При этом одной из фундаментальных черт постметафизического философствования как наиболее последовательной и радикальной формы постметафизического мышления является как раз наличие структурной связи между его «теоретическим» и «практическим» аспектами, между рефлексией и имплементацией, между тематическим, или пропозициональным, и перформатив-ным. Последовательное постметафизическое мышление «в себе самом» реализует «на практике» то, что оно утверждает «в суждениях». В этом отношении постметафизическое мышление представляет собой радикальную форму практической философии, радикальность которой состоит в том, что она выходит за пределы традиционного разделения теории и практики.

Из всего этого, как нам кажется, следует, что постметафизическая философия - в отличие от постметафизической установки - генетически (исторически) и категориально (систематически) связана с определенными версиями современной философии языка, а именно с такими, которые рассматривают язык в его структурной и онтологической связи с мышлением и действием. Речь здесь идет, в первую очередь, о постаналитической философии «нормального языка» и феноменологической герменевтике.

В чем специфика феноменологической герменевтики как постметафизического проекта?

В заключение мы схематично и предварительно охарактеризуем постметафизические импликации феноменологической герменевтики, которая, как нам представляется, с одной стороны, дополняет альтернативные постметафизические концепции, а с другой стороны, способна составить им конкуренцию. При этом мы попытаемся «универсализировать» данные импликации, экстраполировав их на все формы постметафизического философствования.

В наших рассуждениях мы будем ориентироваться на ряд ключевых слов, репрезентирующих слагаемые последовательно постметафизической позиции феноменологической герменевтики.

Универсализм

О том, что феноменологическая герменевтика репрезентирует позитивную, или трансформационную, линию «преодоления» метафизики, свидетельствует ее отношение к философскому универсализму. Универсум, с точки зрения Гадамера, составляет преимущественную тему любого философского мышления, как традиционного, так и современного. Чем тогда они различаются?

По всей видимости, различие состоит в трактовках универсума. Метафизическая философия, с одной стороны, и постметафизическая, с другой, - явным или неявным образом - ориентируются на различные принципы формирования понятия, или идеи, универсума. Если метафизическое философствование в основу своего представления о мире кладет принцип полноты, то постметафизическое - принцип единства. Применительно к проблематике мира это означает, что опыт мира - не результат длинной цепи разнообразных опытов партикулярного сущего, но, напротив, их принципиальная предпосылка. Из этого, помимо прочего, следует совместимость «имманентизма» и «универсализма» в постметафизической философии. Тематизация универсума не требует с необходимостью позиционирования «познающего субъекта» за пределами мира. Универсум, как было показано еще Кантом, - не столько предмет, сколько структурный элемент опыта. Тем не менее это различение «структурного» (формального) и содержательного (материального), которое мы находим у Канта, свидетельствует о промежуточном положении кантовского «критицизма» между метафизикой и ее радикальным преодолением.
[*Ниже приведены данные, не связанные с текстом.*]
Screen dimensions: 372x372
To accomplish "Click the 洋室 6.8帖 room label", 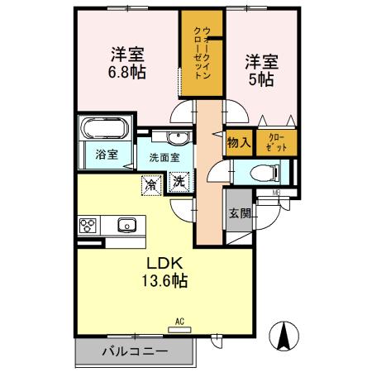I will point(127,64).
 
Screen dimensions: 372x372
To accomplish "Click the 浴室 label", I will point(104,154).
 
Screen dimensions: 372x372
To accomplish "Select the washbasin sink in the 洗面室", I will point(177,137).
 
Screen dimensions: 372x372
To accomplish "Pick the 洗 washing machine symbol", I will point(179,181).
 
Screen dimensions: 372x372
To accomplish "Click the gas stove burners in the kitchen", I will point(89,225).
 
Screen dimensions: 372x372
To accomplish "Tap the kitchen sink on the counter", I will point(127,224).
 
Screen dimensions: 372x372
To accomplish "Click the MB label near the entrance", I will point(276,194).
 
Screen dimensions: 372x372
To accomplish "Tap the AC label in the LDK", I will point(178,321).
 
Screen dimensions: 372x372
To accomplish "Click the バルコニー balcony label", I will point(135,351).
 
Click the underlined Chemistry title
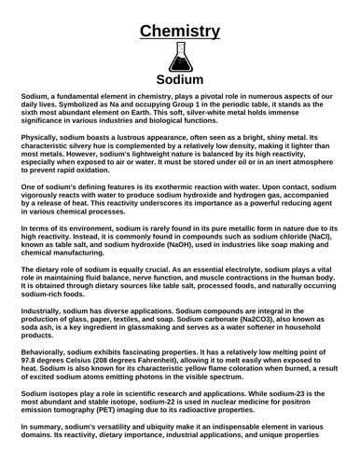[x=180, y=31]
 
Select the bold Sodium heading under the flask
[x=180, y=80]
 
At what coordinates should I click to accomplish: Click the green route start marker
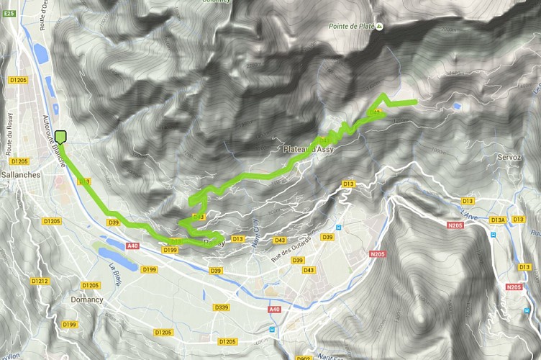point(60,137)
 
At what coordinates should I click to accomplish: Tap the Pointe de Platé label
point(353,27)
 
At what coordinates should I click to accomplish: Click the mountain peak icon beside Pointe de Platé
point(381,27)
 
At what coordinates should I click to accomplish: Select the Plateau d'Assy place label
point(307,150)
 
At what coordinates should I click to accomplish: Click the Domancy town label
point(86,300)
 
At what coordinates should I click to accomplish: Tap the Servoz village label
point(509,157)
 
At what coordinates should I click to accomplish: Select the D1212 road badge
point(39,282)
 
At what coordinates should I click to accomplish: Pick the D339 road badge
point(222,307)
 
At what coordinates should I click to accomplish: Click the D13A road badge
point(499,220)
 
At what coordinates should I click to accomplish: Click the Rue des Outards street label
point(291,248)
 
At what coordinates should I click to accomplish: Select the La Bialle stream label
point(115,276)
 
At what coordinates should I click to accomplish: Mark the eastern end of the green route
point(415,102)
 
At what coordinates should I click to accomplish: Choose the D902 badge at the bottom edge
point(304,357)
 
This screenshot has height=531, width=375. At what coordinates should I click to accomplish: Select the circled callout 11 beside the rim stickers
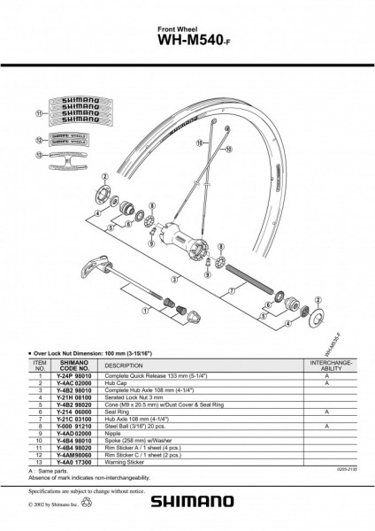(x=38, y=114)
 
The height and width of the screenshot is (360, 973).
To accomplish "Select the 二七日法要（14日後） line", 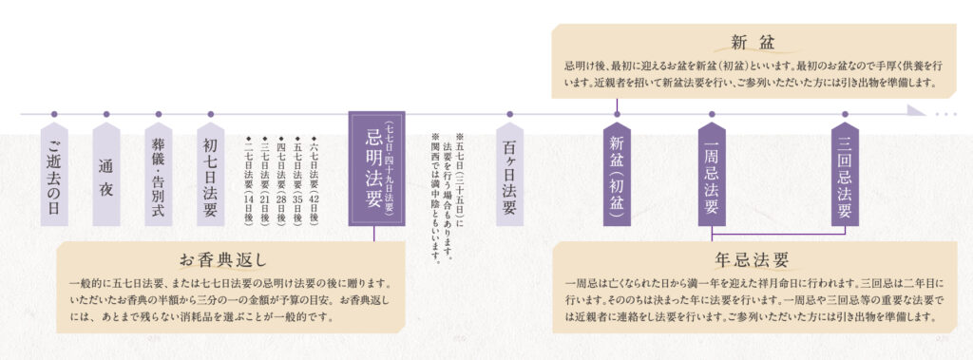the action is point(248,177).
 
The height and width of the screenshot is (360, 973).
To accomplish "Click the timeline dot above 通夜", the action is point(105,114).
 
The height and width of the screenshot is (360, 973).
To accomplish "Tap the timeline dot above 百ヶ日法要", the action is point(509,114).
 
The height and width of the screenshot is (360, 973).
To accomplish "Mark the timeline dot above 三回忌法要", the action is point(845,114).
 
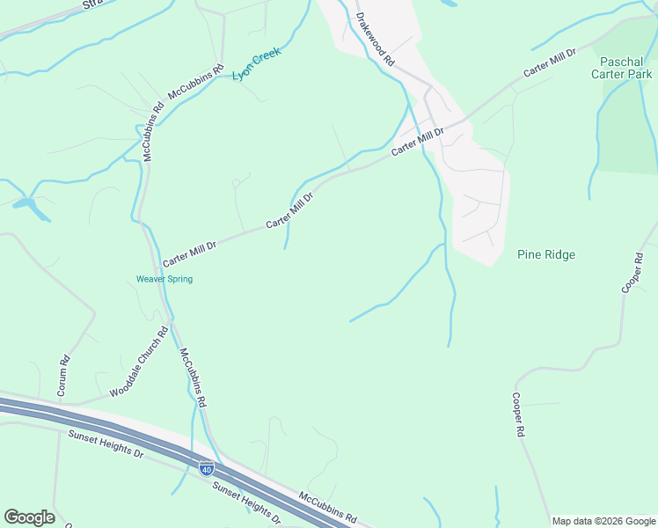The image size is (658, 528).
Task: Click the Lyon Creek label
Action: pyautogui.click(x=256, y=64)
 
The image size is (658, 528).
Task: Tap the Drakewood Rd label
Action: pyautogui.click(x=376, y=38)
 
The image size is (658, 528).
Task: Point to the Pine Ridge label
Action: pyautogui.click(x=545, y=255)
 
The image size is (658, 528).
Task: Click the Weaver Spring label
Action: pyautogui.click(x=164, y=279)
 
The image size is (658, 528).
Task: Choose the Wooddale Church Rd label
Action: pyautogui.click(x=139, y=363)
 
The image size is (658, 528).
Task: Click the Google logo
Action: pyautogui.click(x=29, y=517)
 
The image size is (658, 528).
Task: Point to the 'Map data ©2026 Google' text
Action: pyautogui.click(x=603, y=521)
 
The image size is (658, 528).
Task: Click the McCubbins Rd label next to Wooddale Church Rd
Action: pyautogui.click(x=194, y=377)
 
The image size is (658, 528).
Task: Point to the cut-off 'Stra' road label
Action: pyautogui.click(x=92, y=4)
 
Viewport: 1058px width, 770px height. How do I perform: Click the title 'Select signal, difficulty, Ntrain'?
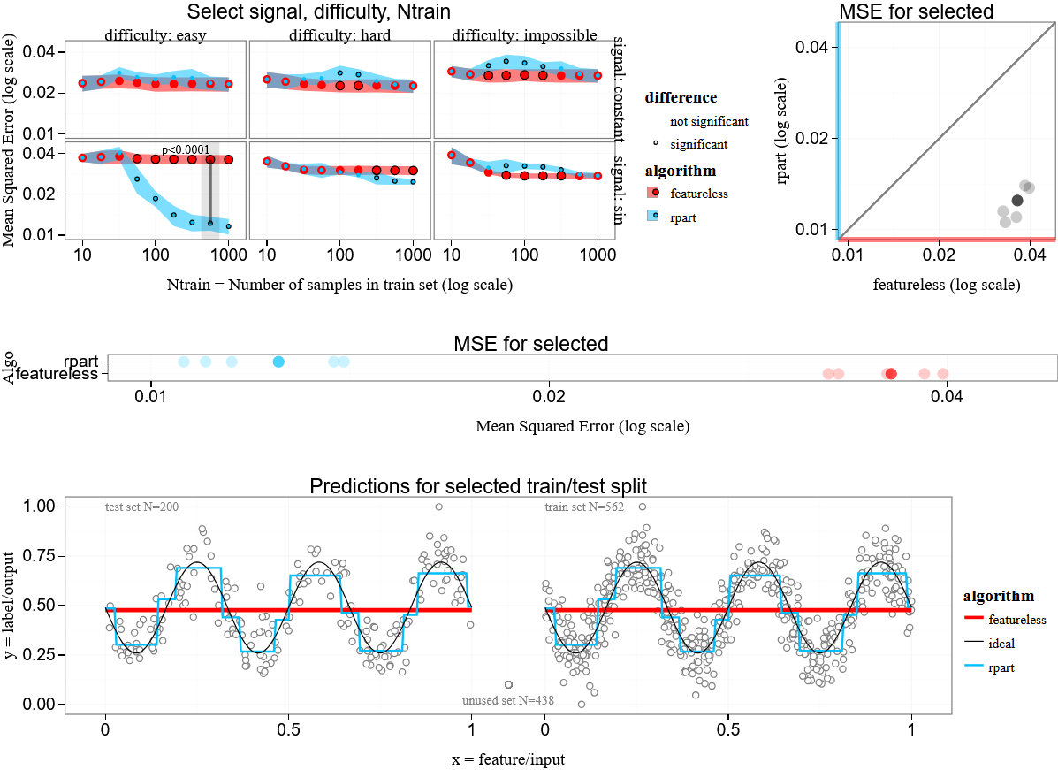pos(318,12)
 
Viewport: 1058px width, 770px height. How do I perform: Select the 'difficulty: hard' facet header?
pos(339,36)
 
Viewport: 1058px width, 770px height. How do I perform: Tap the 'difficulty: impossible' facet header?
pos(523,36)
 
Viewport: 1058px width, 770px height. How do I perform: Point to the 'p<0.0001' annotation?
pos(186,150)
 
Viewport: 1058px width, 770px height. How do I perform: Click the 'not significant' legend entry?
pos(709,121)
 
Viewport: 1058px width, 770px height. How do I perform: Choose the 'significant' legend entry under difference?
pos(698,143)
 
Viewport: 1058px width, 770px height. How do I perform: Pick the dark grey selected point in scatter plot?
pos(1016,201)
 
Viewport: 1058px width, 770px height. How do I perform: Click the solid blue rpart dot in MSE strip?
pos(278,362)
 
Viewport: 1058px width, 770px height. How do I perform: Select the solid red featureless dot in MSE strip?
pos(891,374)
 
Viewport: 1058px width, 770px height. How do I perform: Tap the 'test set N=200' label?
pos(141,507)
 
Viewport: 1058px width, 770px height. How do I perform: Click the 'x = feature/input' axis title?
pos(507,759)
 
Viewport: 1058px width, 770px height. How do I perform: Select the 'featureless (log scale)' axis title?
pos(947,285)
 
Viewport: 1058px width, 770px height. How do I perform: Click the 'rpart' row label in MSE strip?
pos(80,362)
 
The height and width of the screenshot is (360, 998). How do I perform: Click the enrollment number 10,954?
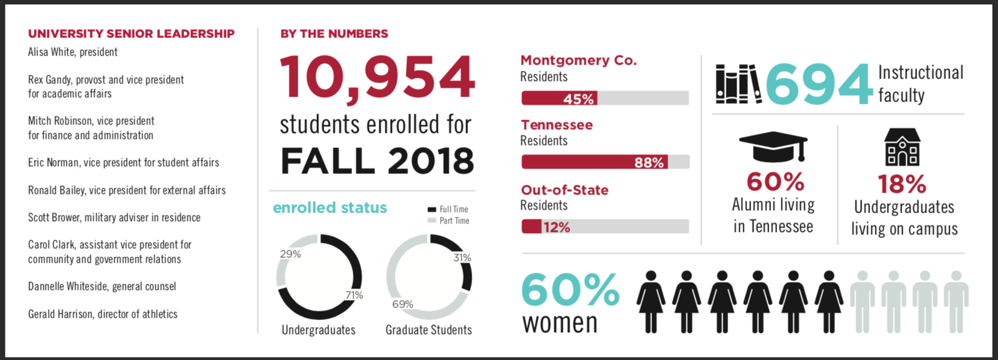point(377,77)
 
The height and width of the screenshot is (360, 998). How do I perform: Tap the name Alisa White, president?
point(72,52)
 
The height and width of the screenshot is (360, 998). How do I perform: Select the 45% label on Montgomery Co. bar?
point(578,98)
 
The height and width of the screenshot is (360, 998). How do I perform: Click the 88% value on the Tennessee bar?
point(648,162)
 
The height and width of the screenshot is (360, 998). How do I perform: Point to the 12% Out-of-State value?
point(556,227)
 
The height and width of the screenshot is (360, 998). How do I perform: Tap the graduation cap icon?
point(773,146)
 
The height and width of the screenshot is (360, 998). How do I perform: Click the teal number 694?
point(819,85)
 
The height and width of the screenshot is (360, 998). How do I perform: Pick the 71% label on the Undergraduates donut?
point(354,295)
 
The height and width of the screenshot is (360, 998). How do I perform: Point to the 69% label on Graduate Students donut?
point(402,304)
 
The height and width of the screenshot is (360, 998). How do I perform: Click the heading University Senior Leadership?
point(131,34)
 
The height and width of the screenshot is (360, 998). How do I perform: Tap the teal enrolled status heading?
point(330,208)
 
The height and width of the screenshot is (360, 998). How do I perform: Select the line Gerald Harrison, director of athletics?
point(103,314)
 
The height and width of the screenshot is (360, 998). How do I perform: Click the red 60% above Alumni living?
point(775,182)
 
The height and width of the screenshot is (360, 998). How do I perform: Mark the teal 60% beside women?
point(570,289)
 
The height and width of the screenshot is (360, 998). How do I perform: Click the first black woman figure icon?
point(651,301)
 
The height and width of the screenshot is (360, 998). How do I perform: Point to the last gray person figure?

Коль скоро это последнее мы надеемся найти в феноменологической герменевтике, то другая ее базовая черта - медиализм.

Медиализм

В данном контексте это понятие используется для позитивной характеристики идеи такой тематизации мира в целом, при которой сам «познающий» остается внутри этого мира, составляя его (крайне незначительную) часть. Парадоксальность этой идеи как раз и разрешается при помощи понятия медиума. Медиум здесь подразумевается не в смысле инструмента-посредника, в каком это понятие сегодня используют media studies, а в смысле среды, структурирующей (и всякий раз реструктурирующей) пространство опыта по всем направлениям. Посредством такого представления о медиуме удается достичь двойного эффекта. Во-первых: завершить деструкцию субъектно-объектной парадигмы, инициированную в философских движениях ХХ в. Во-вторых: разрешить старую метафизическую проблему соотношения единого и многого, универсального и партикулярного, формального и материального. (Трансцендентальный) медиум - это не область статичной данности, а сфера перманентной артикуляции, которая направляется не трансцендентными ей (формальными) правилами и схемами, а контингентными (и содержательно наполненными) социальными практиками, составляя со своей стороны их онтологическую основу и жизненно-мировое пространство. Медиализм феноменологической герменевтики ведет к характерному для нее, а также для иных философских позиций сплавлению тематического и перформативного. Отстаивать теоретическую позицию теперь означает «на практике» демонстрировать ее воплощение. Медиальная сфера доступна «как таковая» лишь тогда, когда она не объективируется в мышлении, а дорефлексивно осуществляется.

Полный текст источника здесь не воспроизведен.